Physics

D. A. BOCHVAR, I. V. STANKEVICH, and A. L. CHISTYAKOV

LOCALIZATION ENTROPY AND EXTENT IN A QUANTUM-MECHANICAL SYSTEM

(Presented by Academician I. V. Obreimov, June 29, 1960)

In joint work with N. P. Gambaryan \((^1)\), one of us proposed defining the delocalization of a particle in a stationary state of a quantum-mechanical system as the localization entropy, calculated by means of the corresponding eigenfunction of the system. Namely, if \(\psi(x_1,y_1,z_1,\ldots,x_n,y_n,z_n)\) is a stationary state of a system of \(n\) particles, we define the probability distribution density for the position of the \(i\)-th particle as

\[ \Phi(\tau_i)=\int_{R_{3n-3}} |\psi|^2\,d\tau_1\ldots d\tau_{i-1}\,d\tau_{i+1}\ldots d\tau_n \]

and, further, the localization entropy of the \(i\)-th particle in the given stationary state of the quantum-mechanical system as

\[ h_i=-\int_{R_3}\Phi(\tau_i)\log \Phi(\tau_i)\,d\tau_i, \]

where \(R\), with the corresponding index, is the space over which the integral is taken, \(d\tau_i=dx_i\,dy_i\,dz_i\).

We shall consider systems consisting of \(m+k\) particles, where \(m\) is the number of fixed particles of one type (for example, positively charged nuclei) and \(k\) is the number of identical particles (for example, electrons). In this case the index \(i\) may be omitted.

The question arises: to what extent is it natural, with such a definition, to associate the notion of extent?

Since for a quantum-mechanical system one cannot speak of volume in the ordinary sense, various experimental data are used to characterize extent (van der Waals radius, covalent radius, etc.).

In the present article an attempt is made to introduce a certain theoretical characteristic of extent in a quantum-mechanical system.

It is obvious that, under a mathematically reasonable definition of extent, for the simplest distribution laws that admit application of the usual concept of volume, the extent must coincide with the volume in the ordinary sense.

It is easy to show that, in the case of a uniform distribution (with density \(\rho\)) specified on some finite region \(D\) of a space \(R\), with volume \(V_D\) (in the ordinary sense), the localization entropy \(h\), defined as

\[ h=-\int_D \rho\log_b\rho\,d\tau, \]

is nothing other than \(\log_b V_D\) (\(b\) is the chosen base of the logarithms), i.e.,

\[ V_D=b^h. \]

Proceeding from the above considerations, we shall now define, in general, the $h$-extension $V_h$ of a particle in a quantum-mechanical system (in the given state) as

\[ V_h = e^h \text{ units of volume.} \]

It is easy to verify that the value of the $h$-extension is independent of the choice of the base of the logarithm, which indicates the correctness of our definition. In the specific calculations we used the base $e$.

Let us illustrate the above with several examples.

In the case of such a system as a particle in a one-dimensional potential box of length $L$, with constant potential inside the box and infinitely high walls, the one-dimensional $h$-extension in any stationary state is equal to $0.836L$, i.e., the one-dimensional $h$-extension is somewhat less than the length of the potential box, which is naturally associated with the presence of nodes in all eigenfunctions.

If the walls of the potential box are finite, then, generally speaking, the $h$-extension will exceed the length of the potential box by some amount depending on the parameters of the potential box and on the stationary state. Thus, for example, for a well depth equal to 1.0 en. units and a width equal to 0.1 length units, the $h$-extension of the ground state is equal to 4.035 length units.

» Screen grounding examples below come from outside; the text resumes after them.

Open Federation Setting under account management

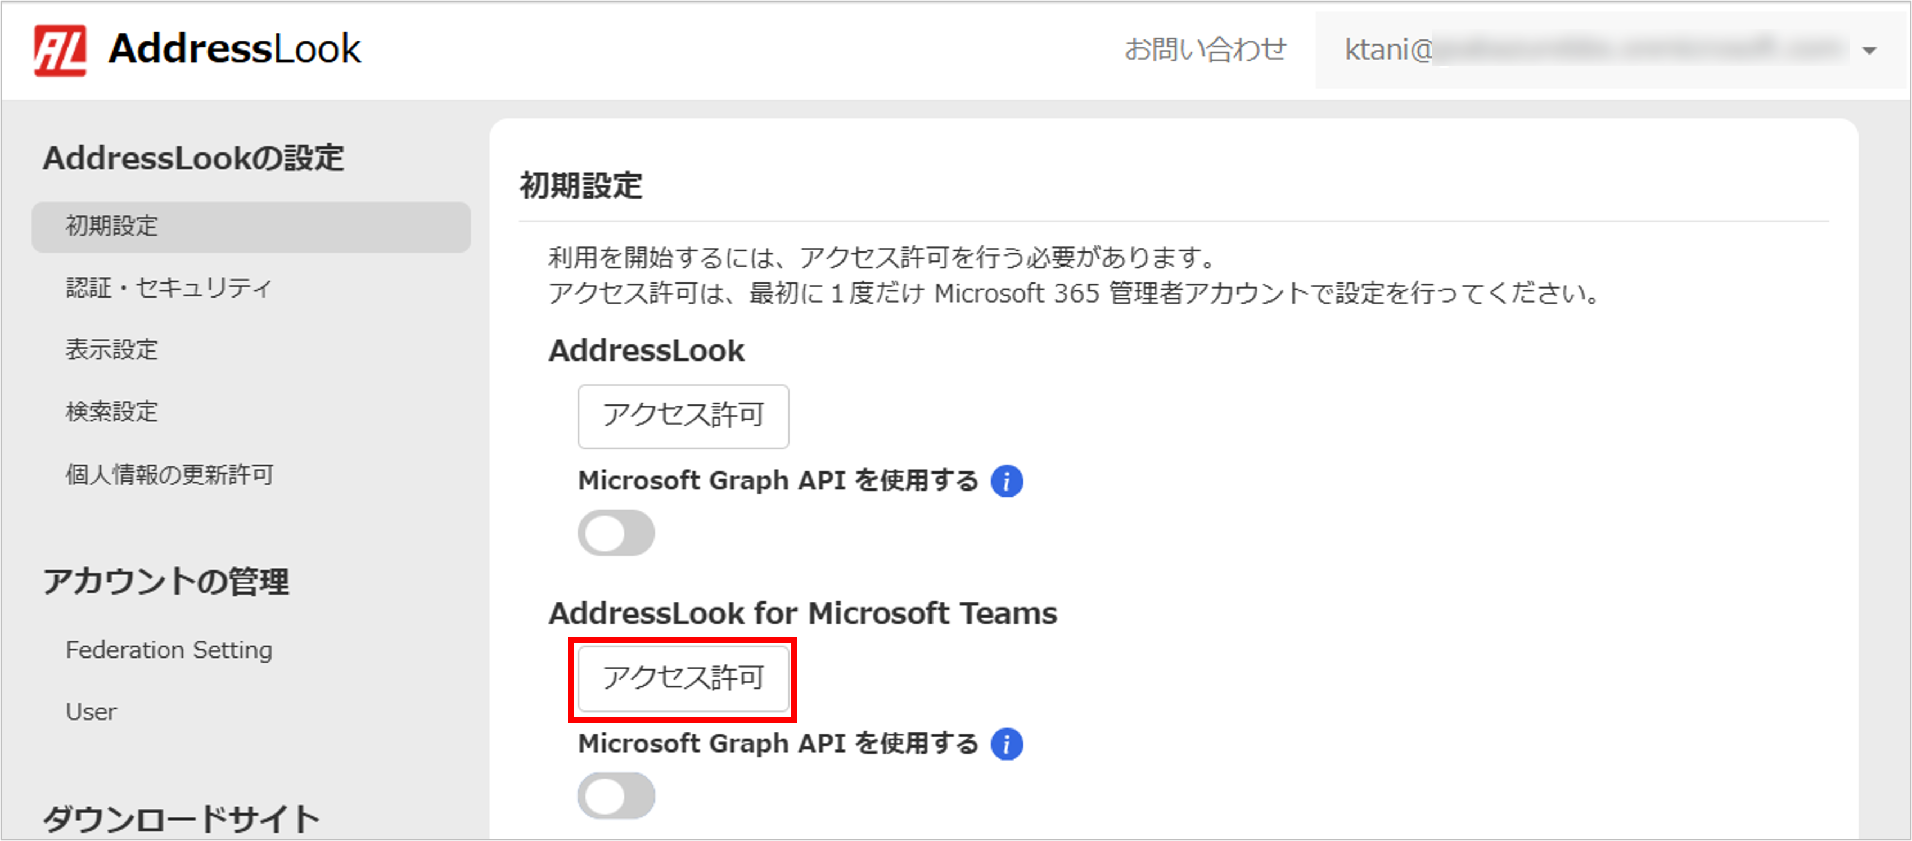click(x=168, y=649)
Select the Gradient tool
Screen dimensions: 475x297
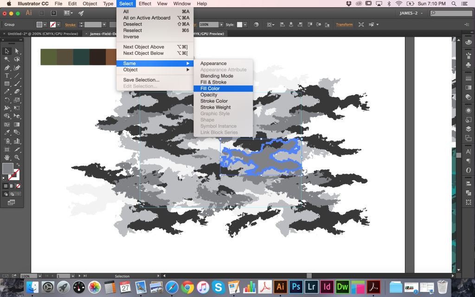(17, 124)
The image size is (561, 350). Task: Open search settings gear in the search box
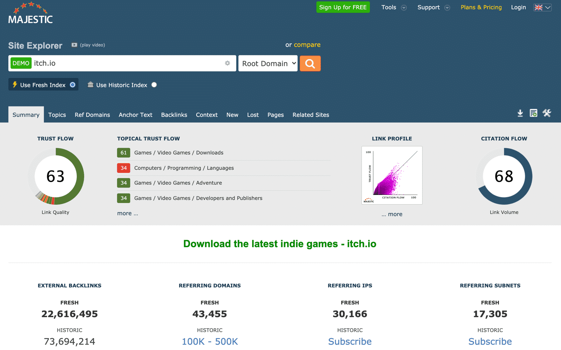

In (¹) the value of $h$ was given for the hydrogen atom in the $1s$-state with the position of the nucleus fixed; namely, $h=\ln \pi + 3$ (when calculated in atomic units). If in this case the $h$-extension is interpreted as the volume of a sphere centered at the nucleus, it turns out that its radius is $1.31$ Å, which is quite close to the experimental value of the van der Waals radius of hydrogen (equal, according to crystallochemical data, to $1.20$ Å). Since the value $1.31$ Å refers to an isolated atom, while the value $1.20$ Å is of crystallochemical origin, such a result is quite natural.

The calculations of particle entropies in potential boxes were carried out by N. P. Gambaryan and E. S. Bogatova.

Received
23 VI 1960.

REFERENCES

1. D. A. Bochvar, N. P. Gambaryan, DAN, 131, 532 (1960).